No.Folks, this ain't no free-speech advocacy magazine. It's not the ACLU newsletter. It's about porn. It's about pictures of genitalia, "the most erotic part of the female anatomy", to quote Mr. Flynt. And it's about making money by taking said pictures of "models" and selling them to horny guys for use as a masturbation aid. This is not a free-speech campaign; it's smut. Let's call it like it is.It's not.
Now, before every cyber-libertarian jumps down my throat and spams my e-mail account, let me say right now that of course Mr. Flynt has the right to do this. Selling cheese to the tasteless? Why, that's the American Dream. There's a wanker born every minute. But I've also got the right to say that being attacked by censors doesn't make you a free-speech crusader. Porn peddler does not equal Bill-of-Rights activist. It just means you pissed off the Moral Minority, which is not that hard to do. Take a number, sit down, and shut up.

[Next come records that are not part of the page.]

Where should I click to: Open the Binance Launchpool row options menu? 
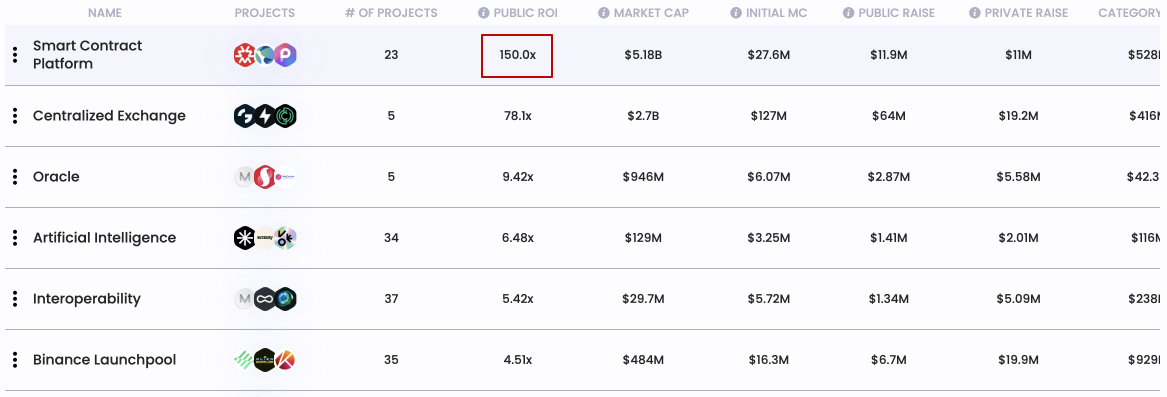pyautogui.click(x=15, y=361)
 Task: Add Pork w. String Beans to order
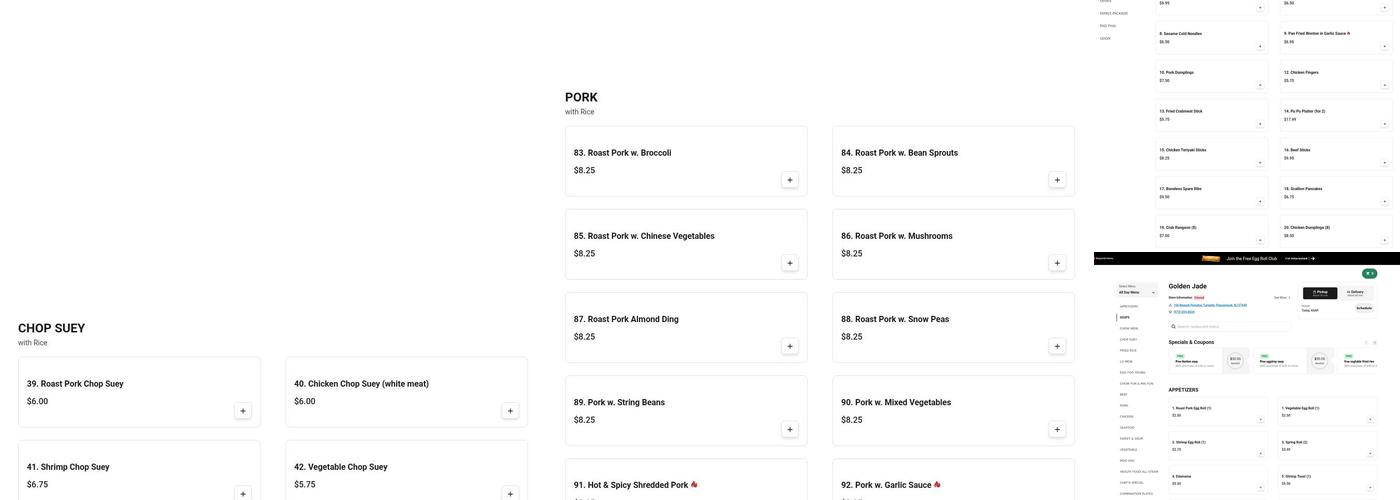pyautogui.click(x=789, y=430)
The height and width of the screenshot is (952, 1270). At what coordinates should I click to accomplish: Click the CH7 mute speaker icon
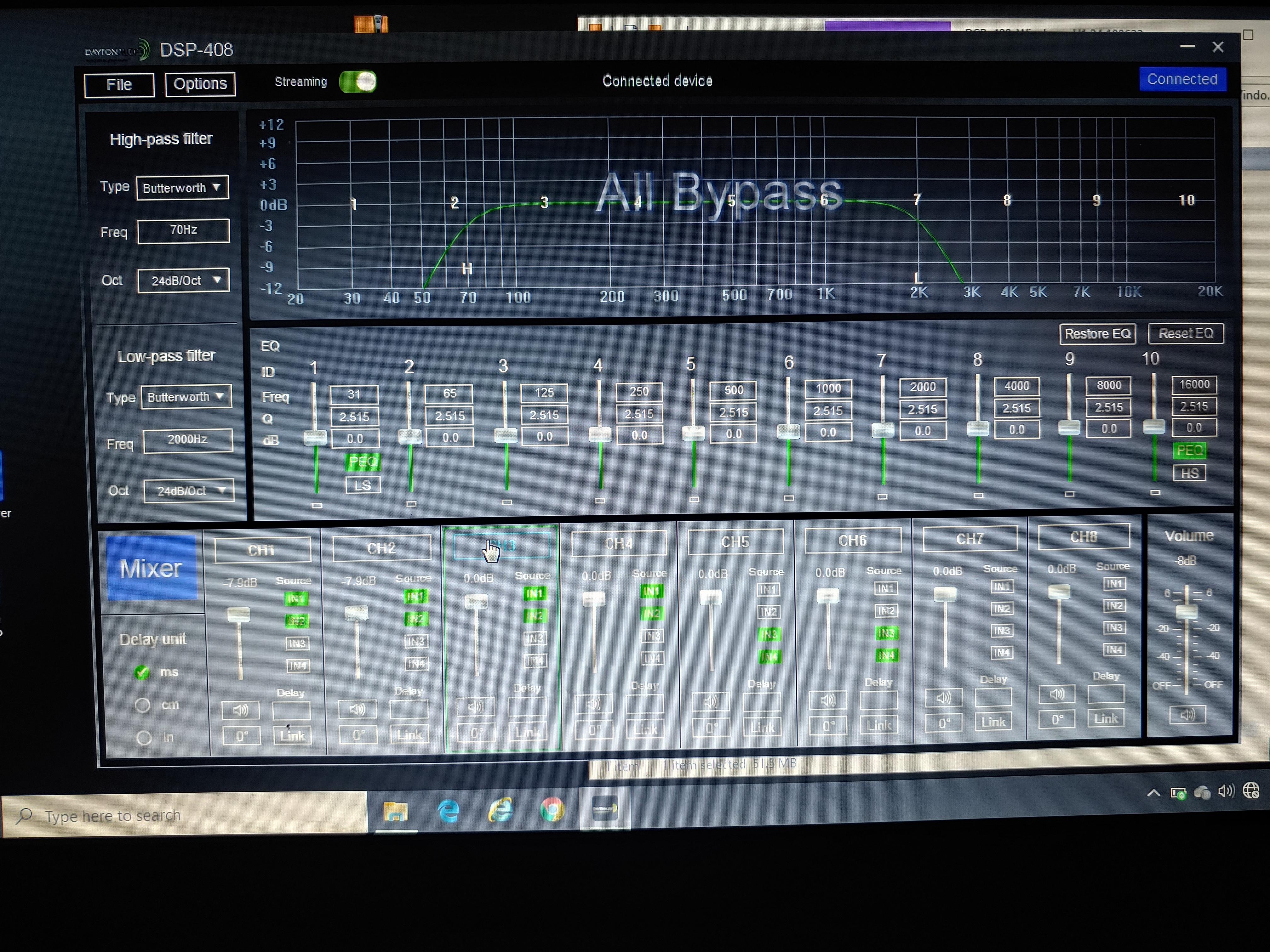(943, 698)
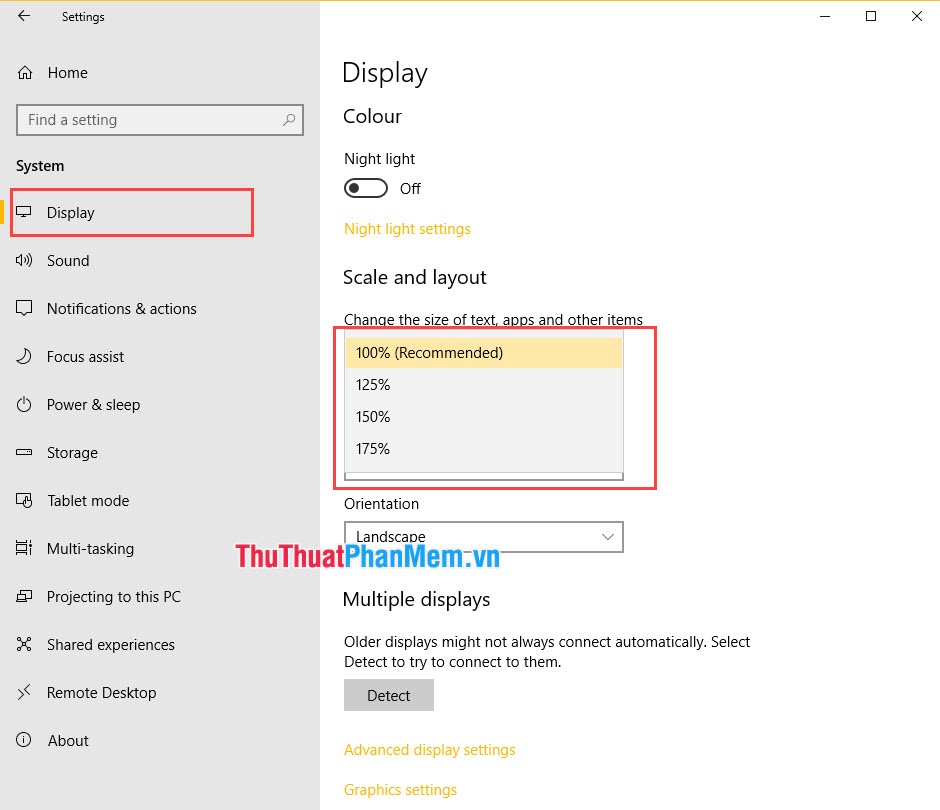Click the Detect button under Multiple displays
Viewport: 940px width, 810px height.
(x=388, y=695)
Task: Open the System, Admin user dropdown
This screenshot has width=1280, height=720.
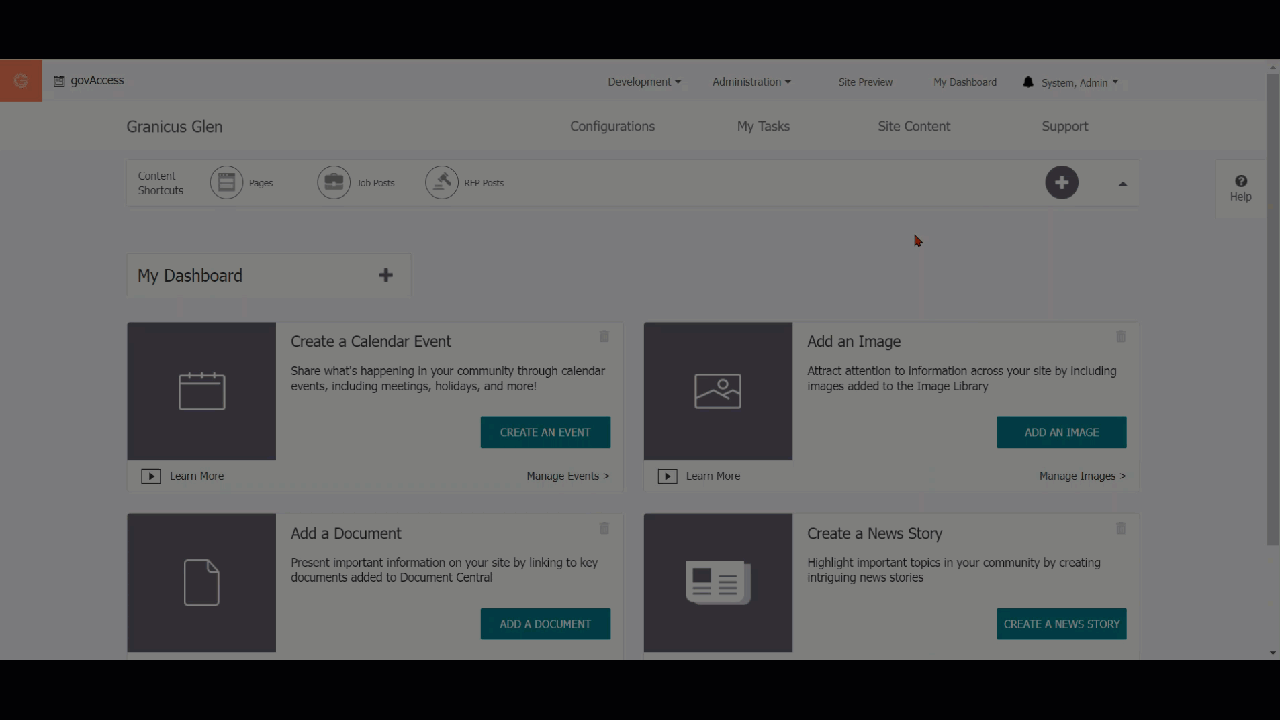Action: click(1079, 83)
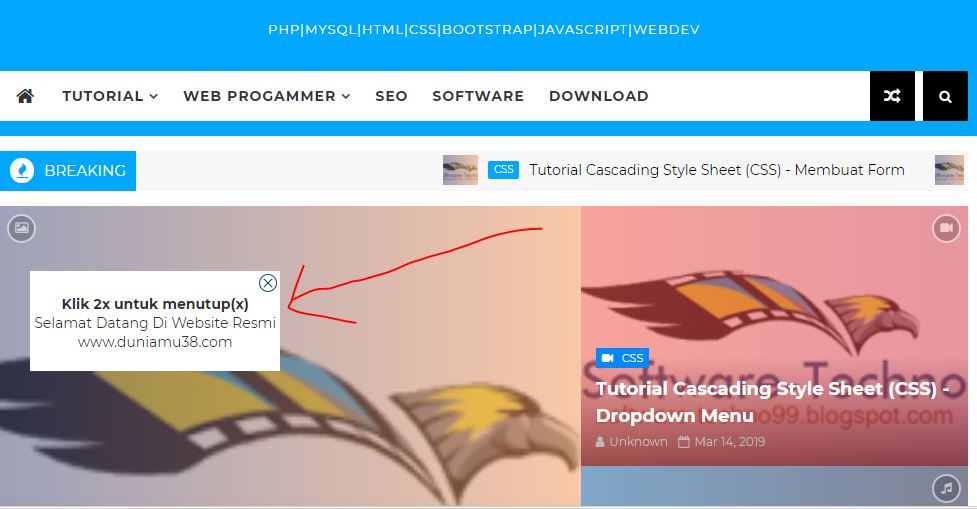977x509 pixels.
Task: Open article Tutorial CSS Dropdown Menu
Action: (772, 402)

I suppose I should be glad that Hollywood didn't choose an even less palatable free-speech "victim" like the Ku Klux Klan or the American Nazi Party. But I've got a hard time accepting Hugh Hefner as a hero, and he at least seems to pay attention to some of our sensibilities. I don't wish Larry Flynt any further attacks from the Morality Police, but instead hope that market forces -- and standards of taste -- make him go away. Hollywood ain't helping this pipe dream, but hey, everyone's gotta have a fantasy.
...mine just doesn't involve frontal close-ups.